However bad it is for SS to be “at the expense of respect for the Constitution,” nowhere in the book does it say that Social Security violates the Constitution.The reporter suggests that the Governor “suggests.”

The author quotes the Hill referring to the Washington Post’s comments on an email from Perry staffer, Mark Miner:

The 16th Amendment instituting a federal income tax starting at one percent has exploded into onerous, complex and confusing tax rates and rules for American workers over the last century. The need for job creation in the wake of the explosion of federal debt and costly entitlement programs, mean the best course of action in the near future is a simpler, flatter and broader tax system that unleashes production, creates jobs, and creates more taxpayers.

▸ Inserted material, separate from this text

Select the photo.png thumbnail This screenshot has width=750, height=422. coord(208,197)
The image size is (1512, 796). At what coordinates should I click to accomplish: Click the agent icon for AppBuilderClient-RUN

We can’t undo more than 70 years of progressive taxation and worsening debt obligations overnight.

Here’s what the book actually proposes:

“Second, we should restrict the unlimited source of revenue that the federal government has used to grow beyond its constitutionally prescribed powers. One option would be to totally scrap the current tax code in favor of a flat tax, and thereby make taxation much simpler, easier to follow, and harder to manipulate. Another option would be to repeal the Sixteenth Amendment to the Constitution (providing the power for the income tax) altogether, and then pursue an alternative model of taxation such as a national sales tax or the Fair Tax. The time has come to stop talking about fixing the broken and burdensome tax code and to take bold action to replace it with one that is not a burden for the taxpayer and that provides only the modest revenue needed to perform the basic constitutional functions of the federal government. America needs a fairer, flatter, and simpler system, one which working families can complete without having to hire a bevy of professionals to assist them.”   Perry, Rick; Newt Gingrich (2010-11-15). Fed Up!: Our Fight to Save America from Washington (pp. 182-183). Little, Brown and Company. Kindle PC Edition. (accessed 8/29/11)

I want to believe that the bloggers’ problem is using interpretations/spins from several reporters, on a book they evidently either didn’t read or didn’t understand to build your premise on. If that is the case, though, why would he a headline that appears to be a quote from a staff member when it’s an obvious, biased interpretation by the blogger?